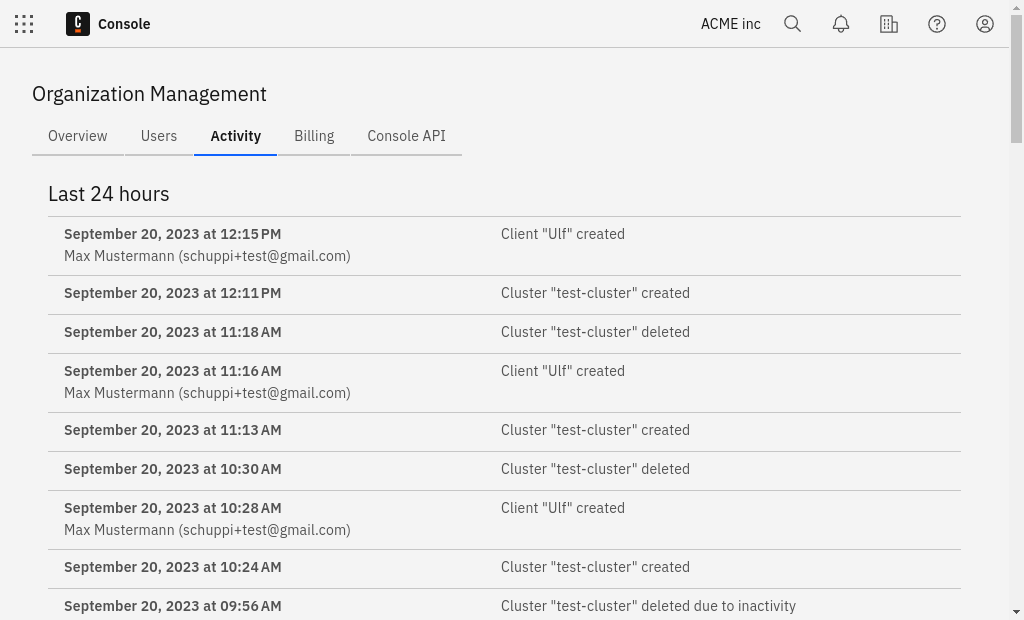The image size is (1024, 620).
Task: Switch to the Overview tab
Action: (78, 136)
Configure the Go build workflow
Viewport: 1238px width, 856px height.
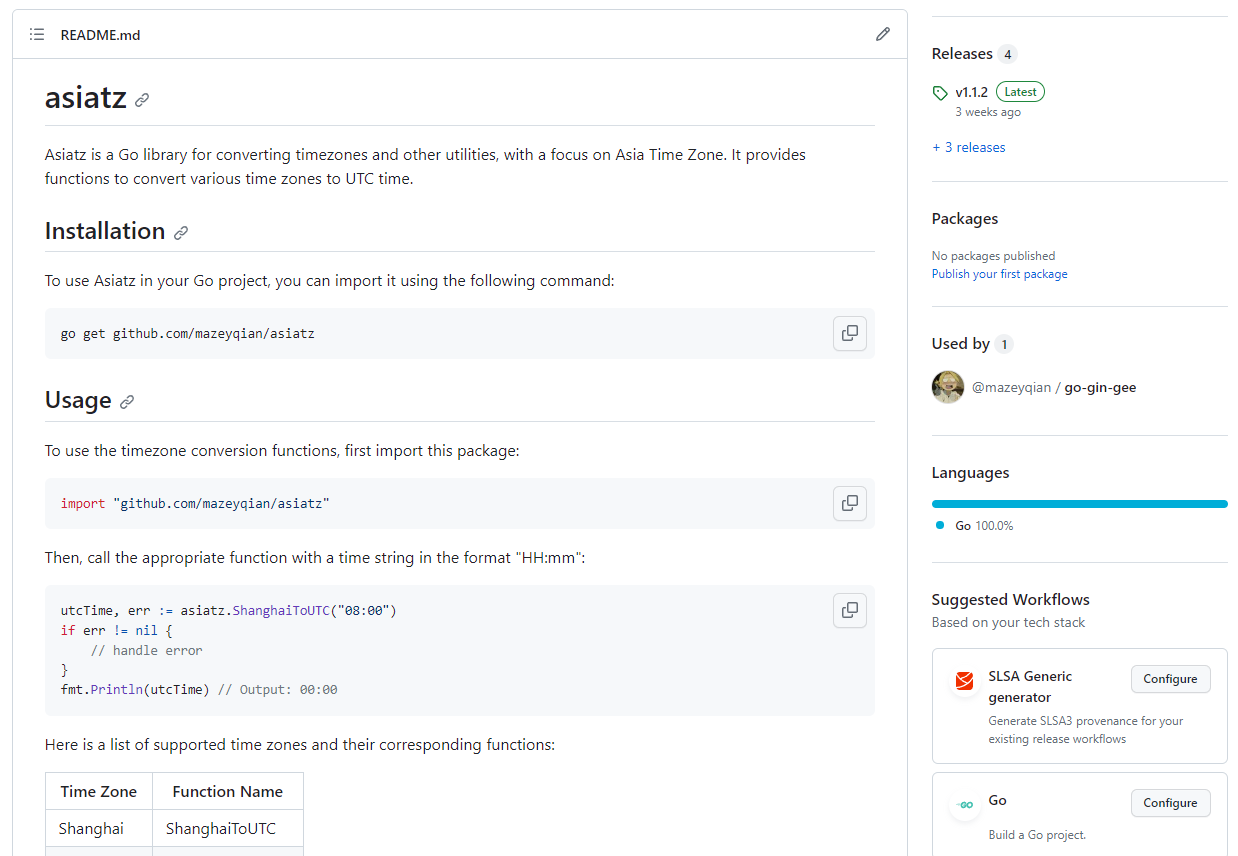coord(1170,803)
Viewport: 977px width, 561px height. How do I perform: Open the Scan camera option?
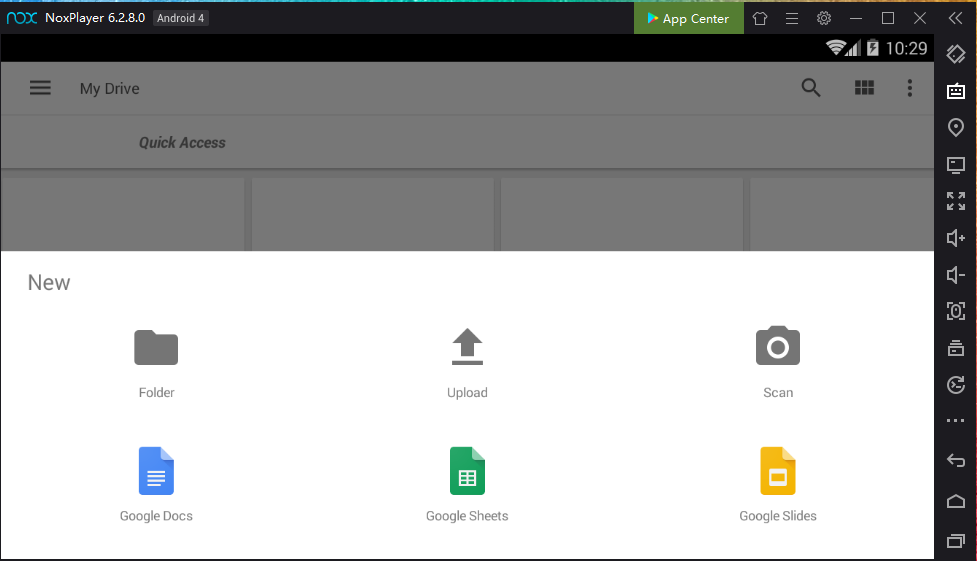(778, 347)
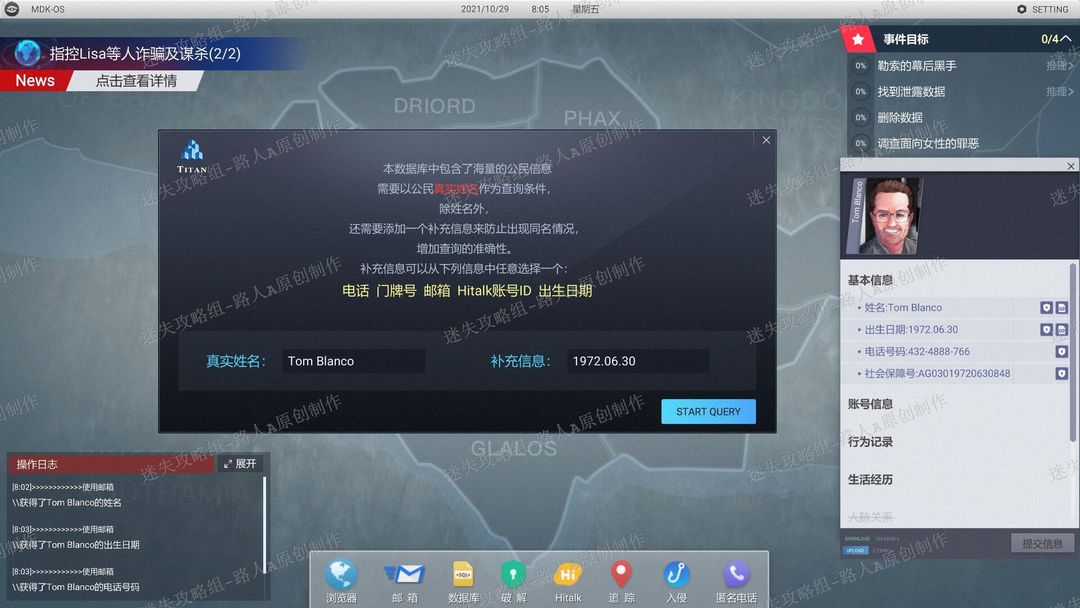This screenshot has width=1080, height=608.
Task: Click shield icon next to 电话号码 entry
Action: tap(1061, 352)
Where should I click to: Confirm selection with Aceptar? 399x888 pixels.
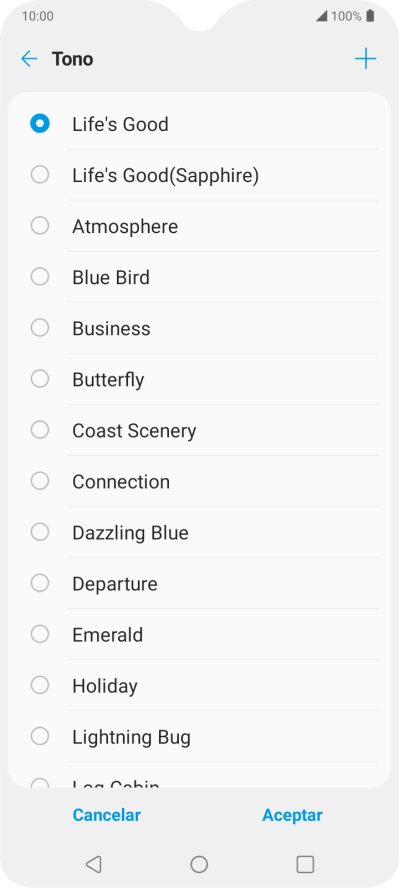tap(292, 815)
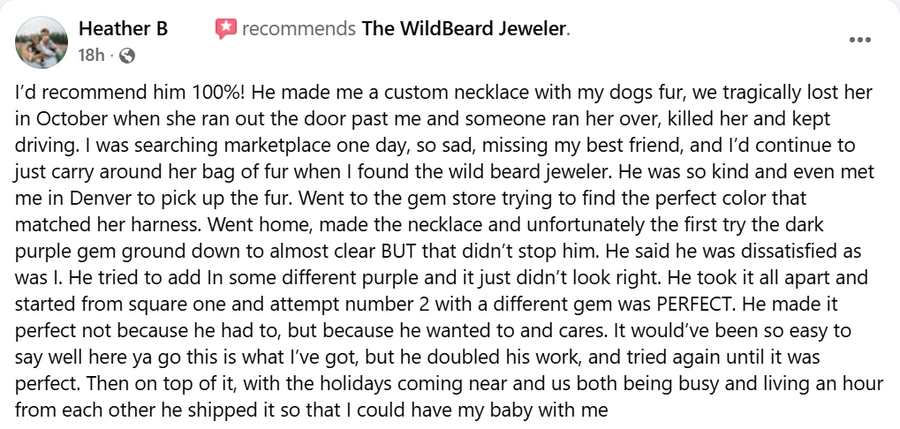Open Heather B's profile name link
The height and width of the screenshot is (429, 900).
click(122, 29)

### WHAT YOU NEED TO DO
Excluding the pictures, retype the line containing "Configure the Go build workflow" and all lines after it down to the end of the data above.

### ANSWER SECTION
Configure the Go build workflow
Viewport: 1238px width, 856px height.
coord(1170,803)
Viewport: 977px width, 561px height. How do I perform: Open the Scan camera option?
(778, 347)
This screenshot has width=1080, height=608.
Task: Click shield icon next to 电话号码 entry
Action: tap(1061, 352)
Where should I click to: Confirm selection with Aceptar? 399x888 pixels.
tap(292, 815)
Open Heather B's profile name link
The height and width of the screenshot is (429, 900).
click(122, 29)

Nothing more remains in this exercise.